▸ How to complete this task: An exact transcription is needed, starting at the line containing "The image size" and running through the last line of the records, with every picture left out.

=== Section Start ===

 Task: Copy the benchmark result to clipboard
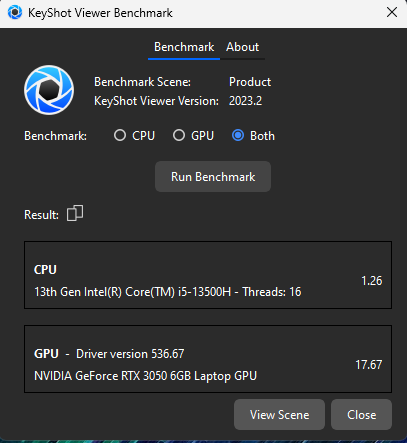tap(75, 213)
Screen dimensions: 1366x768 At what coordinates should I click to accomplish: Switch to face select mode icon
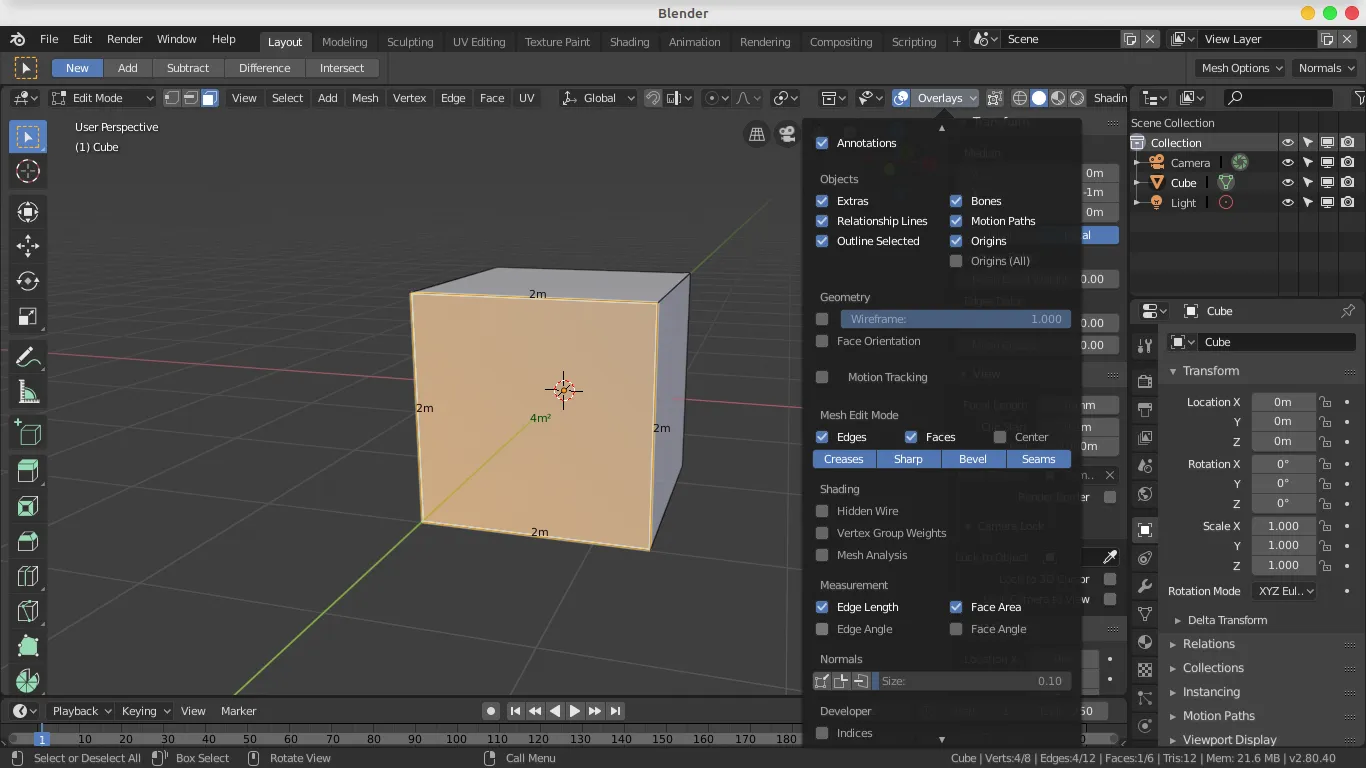[209, 98]
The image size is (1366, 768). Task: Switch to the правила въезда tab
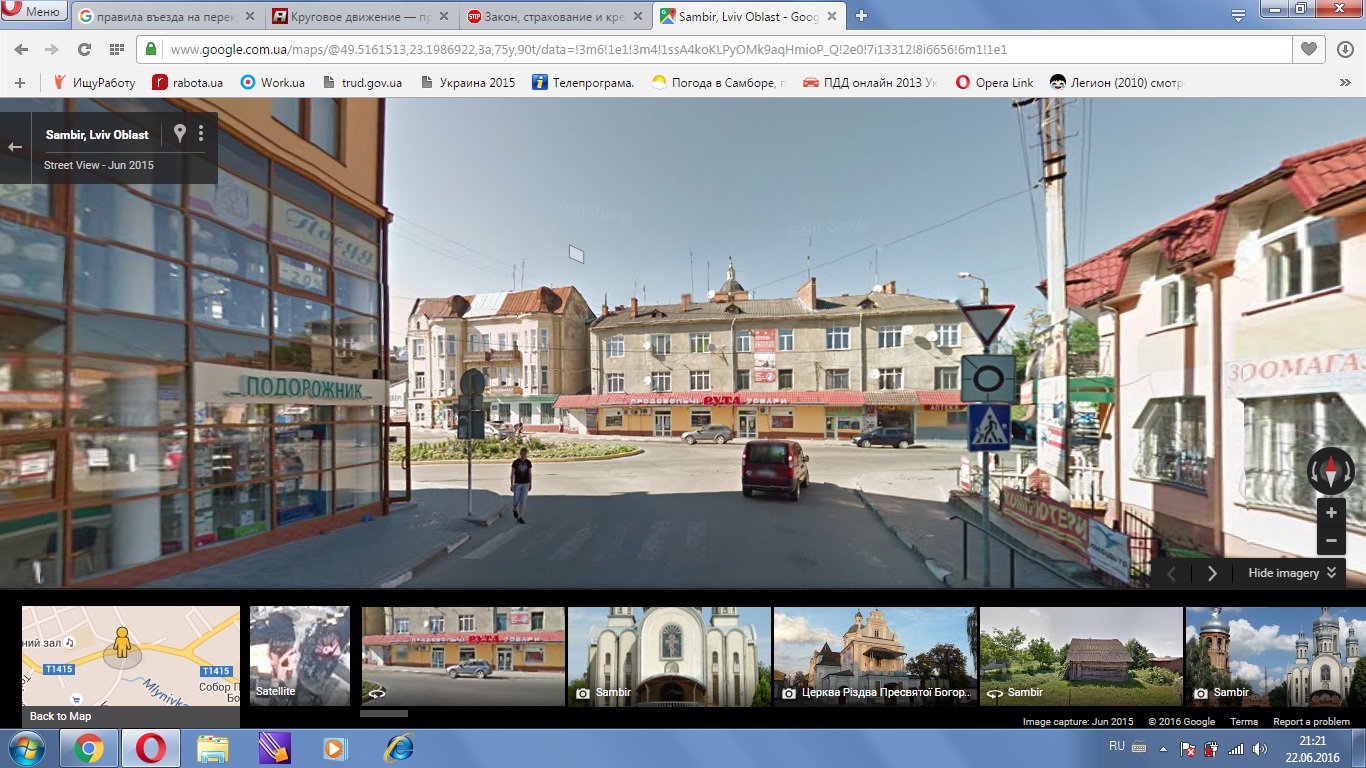pyautogui.click(x=155, y=16)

=== Section End ===

▸ Response below:
The image size is (1366, 768). Task: Switch to the правила въезда tab
pyautogui.click(x=155, y=16)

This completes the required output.